自然と建築の関係を取り戻す。
藤森照信が広島市現代美術館で展覧会開催

建築家・建築史家の藤森照信がこれまで手がけた建築作品などを紹介する展覧会「藤森照信展 ー自然を生かした建築と路上観察」が、広島市現代美術館で開催される。会期は9月29日から12月3日まで。

多治見市モザイクタイルミュージアム 2016 撮影=増田彰久

 1946年長野県生まれの藤森照信は、近代建築史・都市史研究者として多くの業績を残したのち、44歳のとき《神長官守矢史料館》(長野県茅野市、1991)を設計し、建築家としてデビュー。以後、約25年のあいだに40あまりの建築作品を発表している。

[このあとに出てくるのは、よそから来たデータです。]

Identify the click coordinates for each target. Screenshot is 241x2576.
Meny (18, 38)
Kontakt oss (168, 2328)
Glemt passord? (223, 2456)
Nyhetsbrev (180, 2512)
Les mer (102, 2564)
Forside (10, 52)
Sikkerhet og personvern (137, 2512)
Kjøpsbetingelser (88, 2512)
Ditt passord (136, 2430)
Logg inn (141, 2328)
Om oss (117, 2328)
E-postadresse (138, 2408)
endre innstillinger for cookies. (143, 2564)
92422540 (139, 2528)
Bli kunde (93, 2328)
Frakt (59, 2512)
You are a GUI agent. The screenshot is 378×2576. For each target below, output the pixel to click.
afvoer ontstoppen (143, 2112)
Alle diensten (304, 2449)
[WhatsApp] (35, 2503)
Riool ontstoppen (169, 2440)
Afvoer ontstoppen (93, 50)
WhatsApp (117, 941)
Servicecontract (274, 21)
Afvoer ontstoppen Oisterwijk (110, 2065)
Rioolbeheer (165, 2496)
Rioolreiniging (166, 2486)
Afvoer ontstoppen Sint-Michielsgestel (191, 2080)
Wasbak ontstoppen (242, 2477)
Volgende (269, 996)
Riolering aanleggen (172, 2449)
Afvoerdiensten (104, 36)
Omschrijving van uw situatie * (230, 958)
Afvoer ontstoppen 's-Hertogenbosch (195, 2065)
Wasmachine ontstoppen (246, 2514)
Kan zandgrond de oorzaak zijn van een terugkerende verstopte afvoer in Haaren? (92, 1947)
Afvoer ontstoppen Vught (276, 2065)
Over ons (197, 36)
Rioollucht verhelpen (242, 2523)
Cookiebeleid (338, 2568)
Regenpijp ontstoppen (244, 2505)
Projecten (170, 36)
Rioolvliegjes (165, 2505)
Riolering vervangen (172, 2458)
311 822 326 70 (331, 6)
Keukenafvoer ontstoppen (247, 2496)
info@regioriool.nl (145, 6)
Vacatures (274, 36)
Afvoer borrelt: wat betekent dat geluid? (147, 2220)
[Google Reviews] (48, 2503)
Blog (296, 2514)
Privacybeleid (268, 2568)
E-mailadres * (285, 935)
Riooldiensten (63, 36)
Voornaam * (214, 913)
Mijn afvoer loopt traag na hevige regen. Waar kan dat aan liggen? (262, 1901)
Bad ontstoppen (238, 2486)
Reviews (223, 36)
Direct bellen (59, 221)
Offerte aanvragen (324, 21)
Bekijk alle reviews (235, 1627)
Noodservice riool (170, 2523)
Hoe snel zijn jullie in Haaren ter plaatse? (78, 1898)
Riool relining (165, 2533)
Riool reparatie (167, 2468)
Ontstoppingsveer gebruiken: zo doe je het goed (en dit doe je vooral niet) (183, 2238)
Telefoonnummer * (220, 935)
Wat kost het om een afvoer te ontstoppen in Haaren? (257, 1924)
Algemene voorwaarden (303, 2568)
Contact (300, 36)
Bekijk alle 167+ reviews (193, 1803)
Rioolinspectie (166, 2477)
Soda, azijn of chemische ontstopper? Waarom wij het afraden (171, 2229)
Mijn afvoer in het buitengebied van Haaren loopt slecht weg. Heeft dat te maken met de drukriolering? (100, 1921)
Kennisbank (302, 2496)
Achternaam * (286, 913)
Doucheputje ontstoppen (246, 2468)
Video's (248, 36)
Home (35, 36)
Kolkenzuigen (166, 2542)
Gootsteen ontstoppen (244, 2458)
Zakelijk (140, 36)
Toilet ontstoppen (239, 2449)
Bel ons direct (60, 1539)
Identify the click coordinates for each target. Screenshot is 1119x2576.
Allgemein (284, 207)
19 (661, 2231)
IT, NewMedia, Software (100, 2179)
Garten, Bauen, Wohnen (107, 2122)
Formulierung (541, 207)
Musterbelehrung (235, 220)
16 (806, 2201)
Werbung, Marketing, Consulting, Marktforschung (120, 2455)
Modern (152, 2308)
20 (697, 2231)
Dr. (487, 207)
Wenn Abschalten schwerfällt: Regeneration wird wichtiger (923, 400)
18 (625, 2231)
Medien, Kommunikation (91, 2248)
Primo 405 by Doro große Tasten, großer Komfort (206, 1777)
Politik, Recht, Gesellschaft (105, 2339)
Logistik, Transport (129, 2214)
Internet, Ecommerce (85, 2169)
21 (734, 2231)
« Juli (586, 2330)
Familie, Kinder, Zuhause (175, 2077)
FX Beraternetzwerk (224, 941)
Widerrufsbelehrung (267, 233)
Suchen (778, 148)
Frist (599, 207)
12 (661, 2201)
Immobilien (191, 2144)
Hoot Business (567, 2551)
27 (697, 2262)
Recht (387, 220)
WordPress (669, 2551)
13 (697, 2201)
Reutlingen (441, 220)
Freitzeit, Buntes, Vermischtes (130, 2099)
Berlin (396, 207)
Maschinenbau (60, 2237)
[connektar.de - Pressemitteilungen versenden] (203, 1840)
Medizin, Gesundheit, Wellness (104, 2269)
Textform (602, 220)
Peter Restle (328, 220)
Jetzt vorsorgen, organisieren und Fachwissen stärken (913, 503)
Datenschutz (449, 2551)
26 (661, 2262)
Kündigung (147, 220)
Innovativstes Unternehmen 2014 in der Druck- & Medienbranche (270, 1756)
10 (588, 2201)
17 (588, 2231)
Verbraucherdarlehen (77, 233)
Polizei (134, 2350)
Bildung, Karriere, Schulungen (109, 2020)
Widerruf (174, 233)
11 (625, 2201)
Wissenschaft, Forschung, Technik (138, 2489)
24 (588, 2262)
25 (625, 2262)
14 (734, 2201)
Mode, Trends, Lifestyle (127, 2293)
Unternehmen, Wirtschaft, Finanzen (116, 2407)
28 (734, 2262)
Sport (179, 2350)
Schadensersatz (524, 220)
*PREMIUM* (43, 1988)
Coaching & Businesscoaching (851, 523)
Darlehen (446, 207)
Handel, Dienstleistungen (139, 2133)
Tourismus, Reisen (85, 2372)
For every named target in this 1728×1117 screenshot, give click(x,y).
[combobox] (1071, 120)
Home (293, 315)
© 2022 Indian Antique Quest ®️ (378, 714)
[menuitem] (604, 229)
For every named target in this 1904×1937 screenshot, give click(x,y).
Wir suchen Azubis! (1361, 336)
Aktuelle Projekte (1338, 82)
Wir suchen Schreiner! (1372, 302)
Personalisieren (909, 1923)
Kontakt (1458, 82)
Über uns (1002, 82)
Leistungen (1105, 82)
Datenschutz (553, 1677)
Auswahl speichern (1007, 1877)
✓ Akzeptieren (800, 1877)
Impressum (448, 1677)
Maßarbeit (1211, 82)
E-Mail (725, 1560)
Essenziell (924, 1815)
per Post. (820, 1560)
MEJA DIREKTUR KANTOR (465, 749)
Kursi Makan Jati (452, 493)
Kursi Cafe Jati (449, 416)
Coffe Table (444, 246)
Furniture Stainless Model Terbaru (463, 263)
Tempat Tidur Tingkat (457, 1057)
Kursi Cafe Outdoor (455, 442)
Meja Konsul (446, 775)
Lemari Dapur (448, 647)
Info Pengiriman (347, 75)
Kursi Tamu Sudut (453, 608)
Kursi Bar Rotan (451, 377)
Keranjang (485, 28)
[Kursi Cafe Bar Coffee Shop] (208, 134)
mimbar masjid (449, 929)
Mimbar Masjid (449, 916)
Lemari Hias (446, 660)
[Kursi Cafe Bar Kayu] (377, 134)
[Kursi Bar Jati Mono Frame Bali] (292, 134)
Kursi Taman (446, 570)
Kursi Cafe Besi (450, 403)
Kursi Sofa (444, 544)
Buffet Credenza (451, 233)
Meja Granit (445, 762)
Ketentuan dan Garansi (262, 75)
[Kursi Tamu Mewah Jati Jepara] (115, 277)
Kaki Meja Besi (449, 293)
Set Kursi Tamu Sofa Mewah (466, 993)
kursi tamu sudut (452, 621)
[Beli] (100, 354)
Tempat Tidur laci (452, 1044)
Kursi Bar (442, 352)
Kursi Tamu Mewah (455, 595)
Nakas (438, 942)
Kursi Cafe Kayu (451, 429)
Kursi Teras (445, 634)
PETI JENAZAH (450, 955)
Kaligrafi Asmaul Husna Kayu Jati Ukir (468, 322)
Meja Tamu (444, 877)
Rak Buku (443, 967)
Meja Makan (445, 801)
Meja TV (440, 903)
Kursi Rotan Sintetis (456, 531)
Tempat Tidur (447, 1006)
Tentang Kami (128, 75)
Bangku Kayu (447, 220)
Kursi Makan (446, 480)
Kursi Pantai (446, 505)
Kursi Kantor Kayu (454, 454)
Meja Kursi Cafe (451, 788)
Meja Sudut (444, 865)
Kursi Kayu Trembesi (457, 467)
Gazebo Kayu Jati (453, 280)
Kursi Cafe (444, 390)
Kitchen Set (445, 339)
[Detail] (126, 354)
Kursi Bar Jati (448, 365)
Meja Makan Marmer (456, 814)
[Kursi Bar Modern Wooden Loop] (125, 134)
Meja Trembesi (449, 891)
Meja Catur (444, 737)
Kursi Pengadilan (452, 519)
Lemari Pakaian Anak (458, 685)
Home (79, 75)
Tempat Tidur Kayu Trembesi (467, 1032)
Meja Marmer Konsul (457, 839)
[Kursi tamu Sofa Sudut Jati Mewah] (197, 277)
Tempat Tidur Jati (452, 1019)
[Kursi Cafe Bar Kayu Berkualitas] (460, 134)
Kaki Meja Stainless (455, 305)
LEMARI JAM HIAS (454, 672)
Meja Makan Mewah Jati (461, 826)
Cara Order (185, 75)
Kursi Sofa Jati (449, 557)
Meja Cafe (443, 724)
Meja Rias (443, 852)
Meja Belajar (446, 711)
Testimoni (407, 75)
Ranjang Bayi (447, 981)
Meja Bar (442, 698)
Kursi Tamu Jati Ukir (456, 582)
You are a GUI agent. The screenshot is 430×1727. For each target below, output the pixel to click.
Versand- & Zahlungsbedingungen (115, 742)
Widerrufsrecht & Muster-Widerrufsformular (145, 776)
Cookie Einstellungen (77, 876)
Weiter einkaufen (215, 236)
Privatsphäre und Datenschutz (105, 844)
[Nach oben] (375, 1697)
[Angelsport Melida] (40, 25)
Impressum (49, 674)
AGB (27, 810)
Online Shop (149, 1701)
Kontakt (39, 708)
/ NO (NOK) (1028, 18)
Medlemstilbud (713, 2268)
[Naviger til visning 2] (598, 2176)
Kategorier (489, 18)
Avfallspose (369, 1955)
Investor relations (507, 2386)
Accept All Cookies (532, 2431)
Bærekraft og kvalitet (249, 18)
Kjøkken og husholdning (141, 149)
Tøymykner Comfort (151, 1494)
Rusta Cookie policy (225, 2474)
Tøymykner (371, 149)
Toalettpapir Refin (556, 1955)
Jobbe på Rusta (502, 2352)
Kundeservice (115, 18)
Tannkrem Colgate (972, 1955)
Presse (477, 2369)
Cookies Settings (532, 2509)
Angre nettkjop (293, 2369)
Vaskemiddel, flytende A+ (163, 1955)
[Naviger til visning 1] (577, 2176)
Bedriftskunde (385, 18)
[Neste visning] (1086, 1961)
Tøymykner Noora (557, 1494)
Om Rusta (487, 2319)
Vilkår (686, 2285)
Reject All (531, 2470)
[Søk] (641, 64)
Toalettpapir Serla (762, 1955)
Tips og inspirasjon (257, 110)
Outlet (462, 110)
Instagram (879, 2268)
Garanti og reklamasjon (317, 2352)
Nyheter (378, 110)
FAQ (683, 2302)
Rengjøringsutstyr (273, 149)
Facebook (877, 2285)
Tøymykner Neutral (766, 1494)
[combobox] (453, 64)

 藤森の作品は、屋根にニラが植えられた住宅《赤瀬川原平邸(ニラハウス)》(東京都町田市、1997)や、自然木を柱にした鳥の巣箱のような茶室《高過庵》(長野県茅野市、2004)、 採土場をモチーフにした土壁が印象的な《多治見市モザイクタイルミュージアム》(岐阜県多治見市、2016)など、その独創性と自然素材の大胆な使用で注目を集めてきた。

高過庵 2004 撮影=増田彰久

 本展では、藤森が取り組んできた「自然素材を現代建築にどう生かすか」「植物をどう建築に取り込むか」というテーマを軸に、代表的な建築をスケッチや模型で紹介するとともに、屋根、壁などの素材見本、家具、茶室などを展示。また、「路上観察学会」や「建築探偵団」など、藤森の初期の活動の資料も公開される。

 会期中には、藤森による講演会やアトリエ・ワンとの対談、新作の茶室《せん茶》で行われる茶会などのイベントも予定されている。